The Obama administration released its 2011 budget proposal today and the internets are choked with stories about it. The four biggest green stories are EPA funding, fossil-fuel defunding, nuke and clean energy spending, and the cap-and-trade placeholder.
EPA regs are funded
The EPA’s budget (PDF), which jumped up by 34 percent least year, will decline slightly from $10.3 to $10.2 billion. More notably, it contains $21 million to implement the Mandatory Greenhouse Gas Reporting Rule and $43 million to implement regulations on greenhouse gas emissions:
Requested funds include $25 million to aid States in permitting activities for greenhouse gas (GHG) emissions under the New Source Review, and Title V operating permits programs.
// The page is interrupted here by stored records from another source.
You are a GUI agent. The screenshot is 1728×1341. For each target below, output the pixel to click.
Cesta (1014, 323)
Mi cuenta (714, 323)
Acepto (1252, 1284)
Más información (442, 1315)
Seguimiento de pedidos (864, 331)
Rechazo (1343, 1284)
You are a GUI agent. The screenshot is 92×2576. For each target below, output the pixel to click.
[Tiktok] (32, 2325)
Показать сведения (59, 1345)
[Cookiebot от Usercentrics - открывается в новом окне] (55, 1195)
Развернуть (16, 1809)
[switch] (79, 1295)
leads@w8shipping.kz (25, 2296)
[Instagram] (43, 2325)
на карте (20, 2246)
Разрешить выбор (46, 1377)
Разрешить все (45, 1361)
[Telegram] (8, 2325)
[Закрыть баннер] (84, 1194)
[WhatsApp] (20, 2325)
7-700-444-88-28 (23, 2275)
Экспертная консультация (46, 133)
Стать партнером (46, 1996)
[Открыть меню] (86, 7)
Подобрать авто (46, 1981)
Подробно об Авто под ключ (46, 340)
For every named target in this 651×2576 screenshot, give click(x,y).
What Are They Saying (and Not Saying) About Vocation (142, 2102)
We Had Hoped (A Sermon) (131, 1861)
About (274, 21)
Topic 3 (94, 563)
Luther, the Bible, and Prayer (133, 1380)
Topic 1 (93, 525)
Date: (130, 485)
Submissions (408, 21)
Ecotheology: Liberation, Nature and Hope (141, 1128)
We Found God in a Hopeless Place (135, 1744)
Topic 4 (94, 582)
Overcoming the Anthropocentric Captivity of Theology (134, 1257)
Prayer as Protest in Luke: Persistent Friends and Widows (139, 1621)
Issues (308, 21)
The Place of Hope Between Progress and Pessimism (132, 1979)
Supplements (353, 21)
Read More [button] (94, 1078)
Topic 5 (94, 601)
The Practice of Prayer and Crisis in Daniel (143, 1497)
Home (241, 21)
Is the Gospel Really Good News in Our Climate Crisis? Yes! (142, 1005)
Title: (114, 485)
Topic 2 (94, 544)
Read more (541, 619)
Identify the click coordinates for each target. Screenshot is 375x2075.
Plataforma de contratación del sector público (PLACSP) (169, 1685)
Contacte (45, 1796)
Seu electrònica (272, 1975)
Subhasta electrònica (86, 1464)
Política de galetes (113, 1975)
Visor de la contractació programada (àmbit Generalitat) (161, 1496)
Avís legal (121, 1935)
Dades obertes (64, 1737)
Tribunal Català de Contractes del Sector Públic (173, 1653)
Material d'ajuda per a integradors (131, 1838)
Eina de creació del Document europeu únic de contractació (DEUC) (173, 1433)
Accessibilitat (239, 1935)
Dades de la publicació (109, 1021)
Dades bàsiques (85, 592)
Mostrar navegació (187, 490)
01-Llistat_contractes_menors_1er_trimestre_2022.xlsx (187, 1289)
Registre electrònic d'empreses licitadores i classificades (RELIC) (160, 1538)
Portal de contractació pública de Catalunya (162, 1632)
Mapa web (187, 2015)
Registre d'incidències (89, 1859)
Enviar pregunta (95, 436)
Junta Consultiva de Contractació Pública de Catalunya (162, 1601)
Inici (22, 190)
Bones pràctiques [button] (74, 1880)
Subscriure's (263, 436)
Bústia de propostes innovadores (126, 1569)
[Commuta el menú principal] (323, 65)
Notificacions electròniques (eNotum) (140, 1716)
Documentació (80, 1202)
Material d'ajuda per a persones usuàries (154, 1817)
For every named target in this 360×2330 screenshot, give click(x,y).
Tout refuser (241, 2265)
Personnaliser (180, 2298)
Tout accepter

The Budget also requests $7 million to develop New Source Performance Standards to control GHG emissions from a few categories of major stationary sources. The Budget requests an increase of $6 million to support regulatory programs to reduce GHG emissions from mobile sources. These initiatives will help the United States meet its target for emissions reductions.
The message to Congress — particularly Dirty Air Act sponsors Murkowski et al. — is that the administration still intends to regulate greenhouse gases if Congress doesn’t legislate.
Fossil fuels lose out
The proposed budget “plans to do away with $36.5 billion in tax breaks to the oil and natural gas industry and $2.3 billion for the coal sector between 2011-2020.” Note that fossil fuels get $70.2 billion in subsidies between 2002 and 2008 — and that excludes implicit subsidies like unpriced carbon and military spending — so this is the tip of the iceberg. Of course, modest efforts to remove fossil-fuel subsidies are inevitably portrayed by fossil shills as “raising taxes,” and such efforts have failed in Congress many times before, so this one gets filed under, uh, aspirational.
Nuke and clean energy funding
To the naked eye it looks like nuclear energy wins out here:
The Budget substantially expands support for construction of new nuclear power plants by increasing the Department of Energy loan guarantees authority for such projects by $36 billion, to a total of $54.5 billion, and provides credit subsidy funding of $500 million to support $3 to $5 billion of loan guarantees for energy efficiency and renewable energy projects.
But it’s worth unpacking this. As OMB chief Peter Orszag emphasized in a briefing call this morning, the nuclear loan guarantees are meant to be fully repaid, while the renewable energy and energy efficiency money contains $500 million in credit subsidy. So there’s more direct spending on clean energy.
That’s with one big caveat, of course: that the nuclear industry doesn’t default on loans, sticking taxpayers with the liability. That could never happen, right? Ha ha. See Sue Sturgis and Dan Weiss on that subject. Or see the Congressional Research Service (PDF), which says the “federal government would bear most of the risk, facing potentially large losses if borrowers defaulted on reactor projects that could not be salvaged.” Or the Congressional Budget Office, which “considers the risk of default on such a loan guarantee to be very high–well above 50 percent.”
Cap-and-trade placeholder
The FY2010 budget contained projected revenue from a cap-and-trade system — $79 billion a year by 2012, $83 billion by 2019. Obviously that revenue, um, never showed up. (Thanks, Senate!)
This year, as Kate Sheppard noted, the administration included no specific revenue projections. Instead it merely includes a placeholder, noting it will “work to enact and implement a comprehensive market-based policy that will reduce greenhouse gas emissions in the range of 17 percent in 2020 and more than 80 percent by 2050.” Since nobody, including the administration, knows what a final bill might look like or how much revenue might be generated or how much of that revenue might go into the Treasury, they decided to just punt.
Whether this means they have less confidence in a bill being passed is a matter of (mostly pointless, but fun) speculation.
Other stuff
The budget increases the (already turbocharged) budget for scientific research (PDF) by 5.6 percent to $61.6 billion, so that’s cool. Also:
- It boosts the Department of Energy budget to $28.4 billion, up $2 billion from 2010. Its renewable energy and efficiency budget is up $113 million to $2.4 billion.
- The Labor Department sets aside “$85 million for green job training, providing support for about 14,000 participants.”
- The Department of Transportation sets aside “$530 million as part of the President’s Partnership for Sustainable Communities to help State and local governments invest in sustainable transportation infrastructure that integrates with housing development and other critical investments.”
- The Department of Interior sets aside “$73 million — a $14 million increase — to build agency capacity to review and permit renewable energy projects on federal lands. DOI has set a goal to permit at least 9,000 megawatts of new solar, wind, and geothermal electricity generation capacity on DOI-managed lands by the end of 2011.”
What it all means
Generically, the budget reflects an administration that cares about science and wants to solve the energy crisis. But we already knew that. On the specifics there’s a degree of la-la land here, since spending is ultimately up to Congress and Congress is broken. So we’ll just have to wait and see what happens.